A fine mature sauvignon
Chatting to Christian Eedes recently about his competition for ten-year old wines, and regretting that it was only for reds, I suddenly remembered an older white I’d neglected to mention in my last little blog. My forgetting to include it says more about the state of my mind than the state of the wine that evening in Riebeek-Kasteel.
Quoin Rock’s maiden Nicobar Sauvignon Blanc, from 2007, received much early acclaim. It managed to convey its great quality to beat the odds and triumph over at least two biggish line-ups, getting not only five Platter stars but also a 2009 Trophy Wine Show trophy.
From the start it showed all the racy, vibrant freshness of its Agulhas origins, but this was tempered and coaxed into sheer loveliness by a little residual sugar (as with German rieslings with the same level of sweetness, sugar simply wasn’t evident), and by fermentation and maturation in older oak. (Almost as a rule, my favourite local sauvignon blancs have been barrel-matured: like Reyneke White, Chamonix, the occasional Cape Point, and this.)
From release, there was a defining note of blackcurrant to the Nicobar 2007, and it’s still there. The wine has developed beautifully, gained a bit of serenity and fullness, perhaps, but is still immensely fresh and lively, pleasingly balanced. At six years, there’s none of the asparagus, green pea character which (to my mind and palate) adds an unwelcome touch to too many sauvignons of that sort of age.
Nicobar is only made in the best vintages. The 2009 was pretty near as good – I haven’t tasted it recently – and I’m not really sure about the 2011; I must try it again properly, my enthusiasm rekindled by this marvellous 2007. Of which I’m glad to say I still have one bottle left, which I’ll broach in a year or so; I think it is the only Cape sauvignon blanc that I have ever actually bought - let alone three bottles!
Two remaining thoughts, then – one, that I hope that Quoin Rock is pulling itself together well after its recent sale to help pay off Dave King’s debt to SARS. I remember at the time of the sale to a Ukrainian businessman, reading of a warning from Mr. King that legal challenges (presumably from him) might even see the new owner eventually losing the estate, but haven’t heard more of that. I must go and find out what’s happening there.
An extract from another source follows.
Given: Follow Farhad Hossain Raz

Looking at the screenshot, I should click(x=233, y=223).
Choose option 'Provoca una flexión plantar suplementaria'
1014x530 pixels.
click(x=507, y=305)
The other thought that, again, it would be good to have more events that show the ageability of the best Cape white wines. The trouble is that the cellars don’t always keep stocks of the stuff themselves – a point Christian made. Perhaps the competition can extend to white wines – but it’ll probably only be for five-year olds, which will be a good start.
I have no doubt that there are 2003s that would have shown well this year. Maybe even a couple of sauvignons and rieslings, certainly a handful of chardonnays (Hamilton Russell and Chamonix for a proven start). And some blends, though 2003 was still early days for both the Bordeaux-style and Swartland-style whites. But Vergelegen White was showing spectacularly well (and youthfully) last year. Trouble is – even Vergelegen doesn’t have any left.